The end result is a rendering of frames that’s probably comparable to the best VR experience that you’d get on a laptop today, only this is being done on a phone—no tethering. The edges are sharp and the experience makes you feel as if you’re right there with the characters in the story. (This reporter got a demo and it looked great, but full disclosure: I don't have a lot of experience using VR.)

Carson pointed out that the demonstration used a Snapdragon 835-based phone—not even the most advanced in Snapdragon technology, so presumably it’s only going to get better.  

“When 5G comes along, it’s going to cause, we believe, a change to the way people view the edge of the network,” he said. Qualcomm’s studies are showing that millimeter wave will produce 3-millisecond latency in good conditions. “When you get to the next-generation core network in standalone 5G, you’re going to get to potentially—with ultralow latency implementation—even submillisecond latency,” but that’s further down the road.

“This is very disruptive, and it’s going to accelerate much better VR experiences in mass market devices, much faster than people think,” he said.

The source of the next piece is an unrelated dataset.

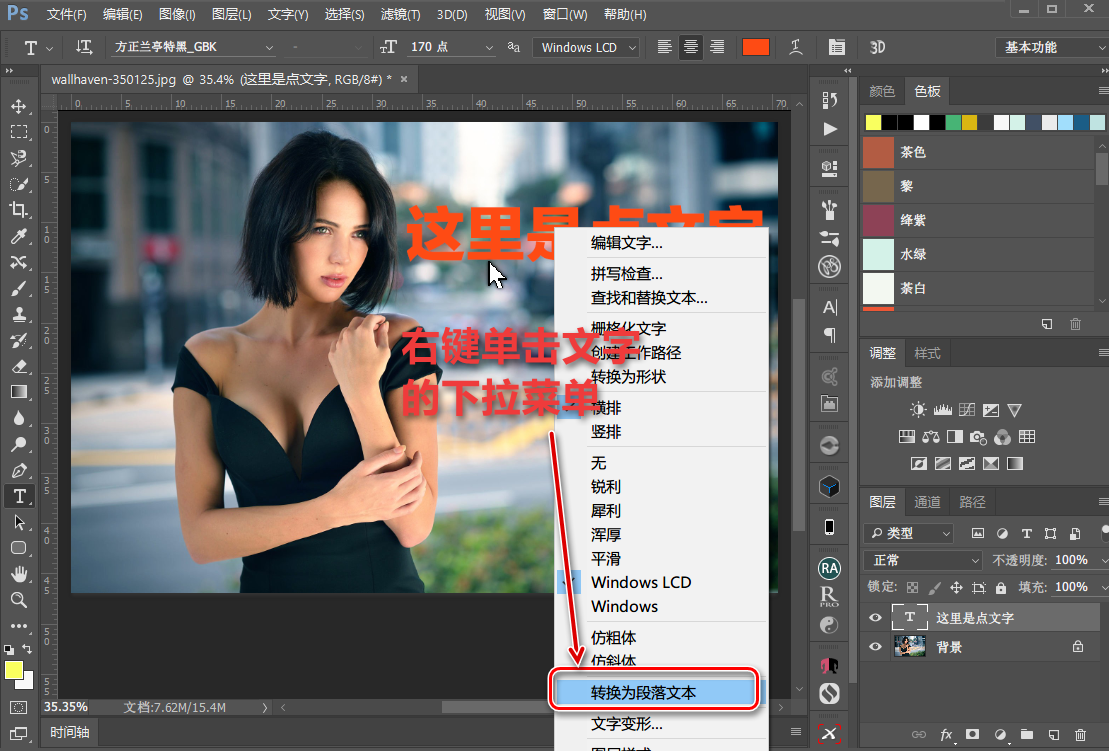Screen dimensions: 1109x751
Task: Open the anti-aliasing Windows LCD dropdown
Action: tap(586, 47)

Of course, part of the reason it works has to do with how they’re configuring things. “If we did everything on the device, we could not get this level of quality,” said Sebastien Mounier, senior director of engineering at Qualcomm Technologies. “If we did everything on the cloud, we’d have too much latency.” So they leverage the computing resources on both sides to provide an experience that’s better than individually.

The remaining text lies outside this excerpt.